以下の実施例及び比較例においても、溶剤処理後のシクロオレフィン系樹脂フィルムについて、この例と同様に、キシレンの残留溶剤、及び面内位相差値の測定を行った。残留溶剤濃度を表1の「残留溶剤濃度」の欄に、溶剤処理前後における面内位相差値の変化量を表1の「Re変化」の欄に、それぞれ示した。
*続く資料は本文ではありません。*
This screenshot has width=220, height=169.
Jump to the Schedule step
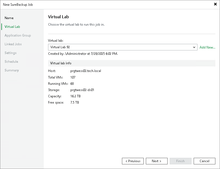11,61
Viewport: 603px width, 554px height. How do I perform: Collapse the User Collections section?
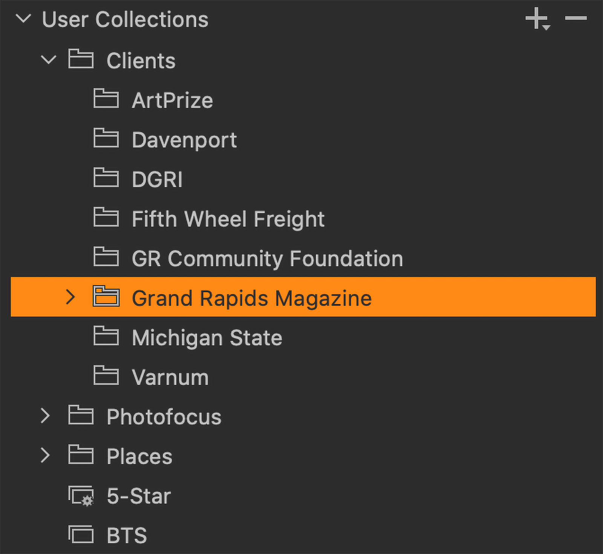(x=24, y=18)
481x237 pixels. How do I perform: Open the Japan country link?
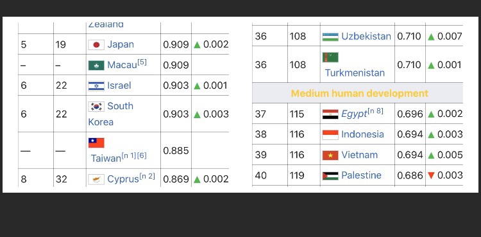121,44
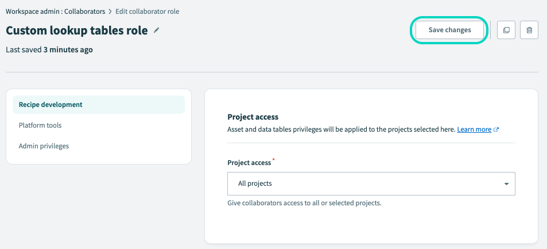Click the duplicate role icon

point(506,30)
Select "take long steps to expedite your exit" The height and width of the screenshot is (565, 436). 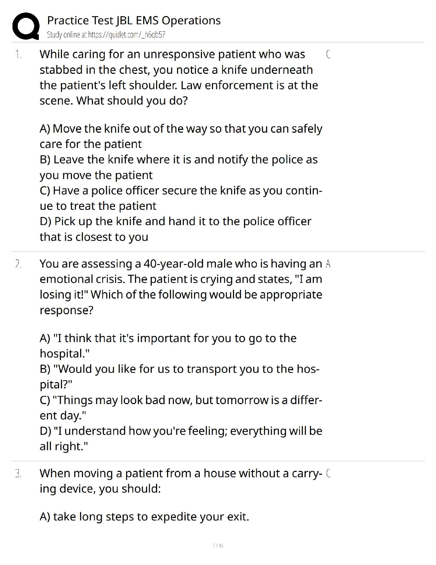pos(144,516)
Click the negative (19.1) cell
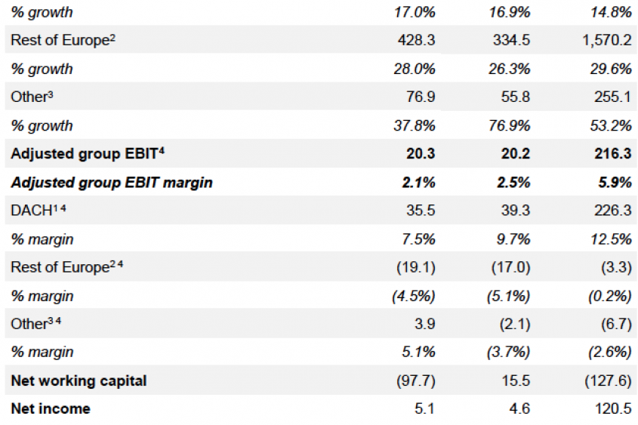 (413, 267)
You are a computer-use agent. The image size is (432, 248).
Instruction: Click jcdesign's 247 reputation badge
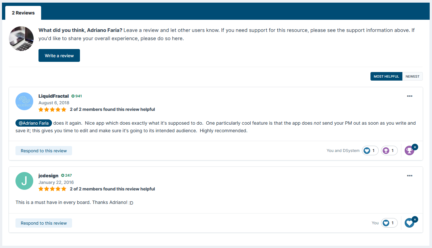coord(66,175)
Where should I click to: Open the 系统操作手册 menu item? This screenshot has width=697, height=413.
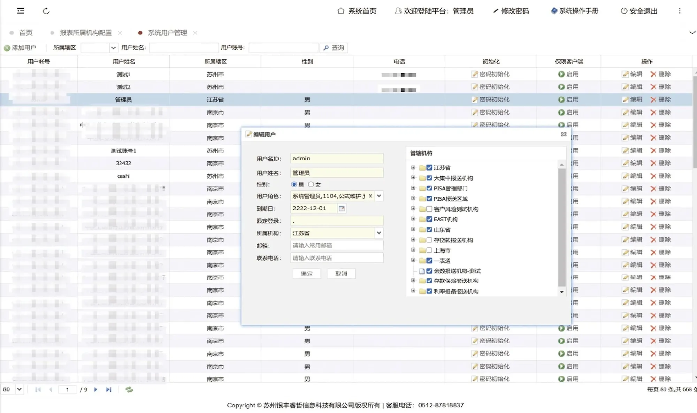(574, 11)
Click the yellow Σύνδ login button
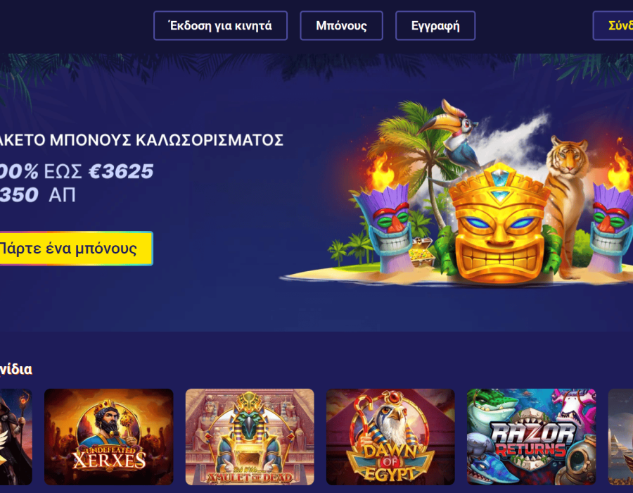This screenshot has height=493, width=633. click(613, 25)
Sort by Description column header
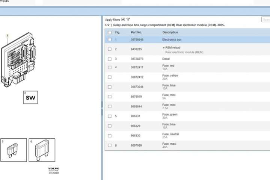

こうして溶剤処理された延伸シクロオレフィン系樹脂フィルムの溶剤処理面にコロナ処理を施してから偏光フィルム片面への貼合に供し、偏光フィルムのもう一方の面には対照例と同じコロナ処理された酢酸セルロース系樹脂フィルムを貼合し、その他は対照例と同様にして偏光板を作製した。得られた偏光板のシクロオレフィン系樹脂フィルムと偏光フィルムとの間の接着力を対照例の(C)と同様の方法で評価し、結果を表1に示した。
[実施例2]
溶剤塗布から乾燥炉に入れるまでの時間を 2.7秒に変更したこと以外は、実施例1と同様に溶剤処理されたシクロオレフィン系樹脂フィルムを作製し、評価した。溶剤処理後のシクロオレフィン系樹脂フィルムの残留溶剤、面内位相差値の変化、及び偏光板とした後のシクロオレフィン系樹脂フィルムと偏光フィルムとの間の接着力の結果を表1にまとめた。
[実施例3]
溶剤塗布から乾燥炉に入れるまでの時間を 3.6秒に変更したこと以外は、実施例1と同様に溶剤処理されたシクロオレフィン系樹脂フィルムを作製し、評価した。溶剤処理後のシクロオレフィン系樹脂フィルムの残留溶剤、面内位相差値の変化、及び偏光板とした後のシクロオレフィン系樹脂フィルムと偏光フィルムとの間の接着力の結果を表1にまとめた。
[実施例4]
溶剤塗布から乾燥炉に入れるまでの時間を 5.4秒に変更したこと以外は、実施例1と同様に溶剤処理されたシクロオレフィン系樹脂フィルムを作製し、評価した。溶剤処理後のシクロオレフィン系樹脂フィルムの残留溶剤、面内位相差値の変化、及び偏光板とした後のシクロオレフィン系樹脂フィルムと偏光フィルムとの間の接着力の結果を表1にまとめた。
[比較例1]
溶剤塗布から乾燥炉に入れるまでの時間を 10.8秒に変更したこと以外は、実施例1と同様に溶剤処理されたシクロオレフィン系樹脂フィルムを作製し、評価した。溶剤処理後のシクロオレフィン系樹脂フィルムの残留溶剤、面内位相差値の変化、及び偏光板とした後のシクロオレフィン系樹脂フィルムと偏光フィルムとの間の接着力の結果を表1にまとめた。
Figure 2015114456
表1に示すとおり、溶剤処理を行わないシクロオレフィン系樹脂フィルムを用いた対照例では、偏光フィルムとシクロオレフィン系樹脂フィルムの間の接着力が低い。一方、塗工から乾燥炉に入れるまでの時間を 10.8秒とした比較例1では、偏光フィルムとシクロオレフィン系樹脂フィルムの間の接着力は高まるものの、残留溶剤濃度が 780ppmであり、位相差の低下量が 1.4nmと高いことから、シクロオレフィン系樹脂フィルムの従来の性能を満足できない。これに対し、塗工から乾燥炉に入れるまでの時間を 2.3秒〜5.4秒 とした実施例1〜4では、シクロオレフィン系樹脂フィルムにおける残留溶剤濃度を 400ppm以下、また位相差の低下量を 0.9nm以下と低い値に保ったまま、偏光フィルムとシクロオレフィン系樹脂フィルムの間の接着力を高めることができる。

Claims (3)

  1. 延伸されているシクロオレフィン系樹脂からなるフィルムに、実質的に溶質を含まず、接触により該シクロオレフィン系樹脂に変化を与える有機溶剤を塗布する溶剤塗布工程、及び
    前記溶剤塗布工程を経た前記フィルムを、有機溶剤を塗布するときの温度より少なくとも10℃高い温度を有するゾーンに通す乾燥工程を備え、
    前記溶剤塗布工程を経た後、前記乾燥工程に入るまでの時間を10秒以下とすることを特徴とする
    表面改質されたシクロオレフィン系樹脂フィルムの製造方法。
  2. 前記乾燥工程を経た後の前記フィルムは、700ppm 以下の残留溶剤濃度を有する請求項1に記載の製造方法。
  3. 請求項1又は2に記載の方法によって製造された表面改質されたシクロオレフィン系樹脂フィルムの表面改質された面に、接着剤を介して、ポリビニルアルコール系樹脂に二色性色素が吸着配向している偏光フィルムを貼合することを特徴とする偏光板の製造方法。